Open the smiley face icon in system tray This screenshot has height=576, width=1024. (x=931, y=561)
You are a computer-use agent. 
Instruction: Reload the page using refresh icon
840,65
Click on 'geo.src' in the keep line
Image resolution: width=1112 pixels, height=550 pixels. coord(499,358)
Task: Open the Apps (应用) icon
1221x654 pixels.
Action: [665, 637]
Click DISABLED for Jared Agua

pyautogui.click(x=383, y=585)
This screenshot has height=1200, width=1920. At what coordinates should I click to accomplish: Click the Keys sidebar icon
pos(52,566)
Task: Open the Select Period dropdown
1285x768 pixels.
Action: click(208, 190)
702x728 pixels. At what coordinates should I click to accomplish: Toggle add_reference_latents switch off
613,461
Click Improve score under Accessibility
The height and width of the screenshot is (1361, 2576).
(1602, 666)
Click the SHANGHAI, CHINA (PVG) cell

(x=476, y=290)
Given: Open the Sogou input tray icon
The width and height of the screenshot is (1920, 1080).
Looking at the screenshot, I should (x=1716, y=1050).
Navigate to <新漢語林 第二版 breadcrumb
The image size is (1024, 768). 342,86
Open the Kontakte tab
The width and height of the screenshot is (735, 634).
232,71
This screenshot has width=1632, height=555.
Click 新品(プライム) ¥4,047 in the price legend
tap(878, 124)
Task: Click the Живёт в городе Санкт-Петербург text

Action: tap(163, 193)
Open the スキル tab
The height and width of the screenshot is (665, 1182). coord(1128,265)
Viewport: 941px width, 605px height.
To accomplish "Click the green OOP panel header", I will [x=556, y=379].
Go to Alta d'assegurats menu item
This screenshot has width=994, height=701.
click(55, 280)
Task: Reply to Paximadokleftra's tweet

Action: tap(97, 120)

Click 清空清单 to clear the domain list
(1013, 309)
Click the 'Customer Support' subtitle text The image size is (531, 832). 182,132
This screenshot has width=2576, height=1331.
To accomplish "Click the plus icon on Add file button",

☆ ☆ ☆ ☆ ☆

Given exercise
Return each item above verbatim, preserving every line and its order, and add nothing.

Correct answer
Open the smiley face icon in system tray This screenshot has height=576, width=1024. (x=931, y=561)
You are a computer-use agent. 
Instruction: Reload the page using refresh icon
840,65
Click on 'geo.src' in the keep line
Image resolution: width=1112 pixels, height=550 pixels. coord(499,358)
Task: Open the Apps (应用) icon
1221x654 pixels.
Action: [665, 637]
Click DISABLED for Jared Agua

pyautogui.click(x=383, y=585)
This screenshot has height=1200, width=1920. At what coordinates should I click to accomplish: Click the Keys sidebar icon
pos(52,566)
Task: Open the Select Period dropdown
1285x768 pixels.
Action: click(208, 190)
702x728 pixels. At what coordinates should I click to accomplish: Toggle add_reference_latents switch off
613,461
Click Improve score under Accessibility
The height and width of the screenshot is (1361, 2576).
(1602, 666)
Click the SHANGHAI, CHINA (PVG) cell

(x=476, y=290)
Given: Open the Sogou input tray icon
The width and height of the screenshot is (1920, 1080).
Looking at the screenshot, I should (x=1716, y=1050).
Navigate to <新漢語林 第二版 breadcrumb
The image size is (1024, 768). 342,86
Open the Kontakte tab
The width and height of the screenshot is (735, 634).
232,71
This screenshot has width=1632, height=555.
Click 新品(プライム) ¥4,047 in the price legend
tap(878, 124)
Task: Click the Живёт в городе Санкт-Петербург text

Action: tap(163, 193)
Open the スキル tab
The height and width of the screenshot is (665, 1182). coord(1128,265)
Viewport: 941px width, 605px height.
To accomplish "Click the green OOP panel header", I will [x=556, y=379].
Go to Alta d'assegurats menu item
This screenshot has width=994, height=701.
click(55, 280)
Task: Reply to Paximadokleftra's tweet

Action: tap(97, 120)

Click 清空清单 to clear the domain list
(1013, 309)
Click the 'Customer Support' subtitle text The image size is (531, 832). 182,132
This screenshot has width=2576, height=1331.
To accomplish "Click the plus icon on Add file button",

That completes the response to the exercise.